I have 3 time periods in excel - I need to know the duration of the longest continuous period

Please help!
Ideally, I would really like to solve this using formulas only - not VBA or anything I consider 'fancy'.
I work for a program that awards bonuses for continuous engagement. We have three (sometimes more) engagement time periods that could overlap and/or could have spaces of no engagement. The magic figure is 84 days of continuous engagement. We have been manually reviewing each line (hundreds of lines) to see if the time periods add up to 84 days of continuous engagement, with no periods of inactivity.
In the link there is a pic of a summary of what we work with. Row 3 for example, doesn't have 84 days in any of the 3 time periods, but the first 2 time periods combined includes 120 consecutive days.

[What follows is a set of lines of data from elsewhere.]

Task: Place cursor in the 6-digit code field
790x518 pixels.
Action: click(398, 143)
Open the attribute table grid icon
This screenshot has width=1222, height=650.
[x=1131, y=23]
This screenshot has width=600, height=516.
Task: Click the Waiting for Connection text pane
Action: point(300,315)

The dates will not appear in date order - e.g. early engagements may be listed in period 3.
Really looking forward to your advice.
Annie
#TomSharpe has shown you a method of solving this with formulas. You would have to modify it if you had more than three time periods.
Not sure if you would consider a Power Query solution to be "too fancy", but it does allow for an unlimited number of time periods, laid out as you show in the sample.
With PQ, we
construct lists of all the consecutive dates for each pair of start/end
combine the lists for each row, removing the duplicates
apply a gap and island technique to the resulting date lists for each row
count the number of entries for each "island" and return the maximum
Please note: I counted both the start and the end date. In your days columns, you did not (except for one instance). If you want to count both, leave the code as is; if you don't we can make a minor modification
To use Power Query
Create a table which excludes that first row of merged cells
Rename the table columns in the format I show in the screenshot, since each column header in a table must have a different name.
Select some cell in that Data Table
Data => Get&Transform => from Table/Range
When the PQ Editor opens: Home => Advanced Editor
Make note of the Table Name in Line 2
Paste the M Code below in place of what you see
Change the Table name in line 2 back to what was generated originally.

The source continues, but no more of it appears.